The FDA’s Gastroenterology-Urology Devices Panel and Radiological Devices Panel found computed tomography colonography to be a viable tool for the diagnosis of colorectal cancer among asymptomatic patients aged older than 50 years in a joint meeting today.
The panel evaluated data from multiple studies of the effectiveness of CTC as a diagnostic tool for colorectal cancer among asymptomatic patients. Across multiple presented studies, CTC yielded sensitivity and specificity ratings similar to those observed with optical colonoscopy (OC) for the detection of adenomatous polyps and colorectal cancer, with higher detection rates for larger polyps.
The majority of the joint panel agreed that CTC was comparable to OC in terms of detection, and that its availability would likely increase the number of patients who undergo screening. Some, however, suggested that adherence to CTC in real-world application would not necessarily mirror that observed in clinical trials. While patients were found significantly more likely to prefer CTC to OC in the incorporated studies, members noted that this might not translate to more frequent screening.
"We know that about one-third of patients in the US are not screened according to guidelines," said James Ahlgren, MD, George Washington University Medical Center in McLean, Va. "There are many reasons those patients are not being screened; the fact that they would prefer some other test is probably not the biggest one. ... But, if there are any patients who will choose CTC and would not otherwise have adequate screening, then we should offer this to them."
The procedure's reduced effectiveness in detecting smaller lesions and flat and serrated polyps, as indicated by the presented data, also was cause for concern among several members. Timothy Nostrant, MD, University of Michigan in Ann Arbor, noted that flat, right-sided lesions often lead to colon cancer as they are commonly missed during screening, and that these lesions were more likely to be missed during CTC.

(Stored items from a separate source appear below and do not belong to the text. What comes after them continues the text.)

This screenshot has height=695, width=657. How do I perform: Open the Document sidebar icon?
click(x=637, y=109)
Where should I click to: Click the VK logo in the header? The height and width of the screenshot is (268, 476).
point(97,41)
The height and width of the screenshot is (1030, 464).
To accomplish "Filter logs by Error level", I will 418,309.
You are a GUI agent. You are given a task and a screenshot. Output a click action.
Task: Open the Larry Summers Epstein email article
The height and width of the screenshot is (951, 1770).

Participants also assessed the results of risk-benefit analysis for CT use with regard to radiation exposure and “extracolonic findings” – positive results detected on CTC in organs other than the colon. Most members indicated that the radiation-related risk was relatively low and outweighed by the benefits of CTC, and noted both the potential for unnecessary follow-up from false positives due to extracolonic findings, and the benefits of the detection of previously unknown issues.
"The extracolonic findings are the cherry on the top of the sundae for CT colonoscopy," said Leonard Glassman, MD, Washington Radiology Associates in Washington, DC. "They're the life-savers we didn't expect to get ... the person going to the ER knowing they have a right renal stone rather than acute cholecystitis because they were told from this test. Those are plusses, not minuses."

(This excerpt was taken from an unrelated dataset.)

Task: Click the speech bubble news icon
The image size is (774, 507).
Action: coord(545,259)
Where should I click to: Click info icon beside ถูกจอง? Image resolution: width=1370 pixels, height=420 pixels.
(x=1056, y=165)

Overall, the panel agreed that CTC administered once every 5 years should be offered as a potential option for CRC screening among asymptomatic patients aged 50 years or older. Several participants suggested that the procedure should be covered by insurance, and many stressed the need for proper training among those who would perform CTC, as well as the implementation of quality control procedures including accreditation for facilities administering CTC or the development of a registry of CTC recipients.
"Given all that we've heard today and all that I know about the subject, CTC should be one of the options available," said Abdelmonem A. Afifi, PhD, School of Public Health at UCLA in Culver City, Calif. "Having said that, I also think that primary care physicians need to be quite well educated; most of the time, they're the ones making the recommendation."
According to FDA acting associate commissioner for policy and planning Peter Lurie, MD, MPH, the results of the meeting will be provided to the FDA's center for devices and radiological health in order to inform their continued regulation of CTC.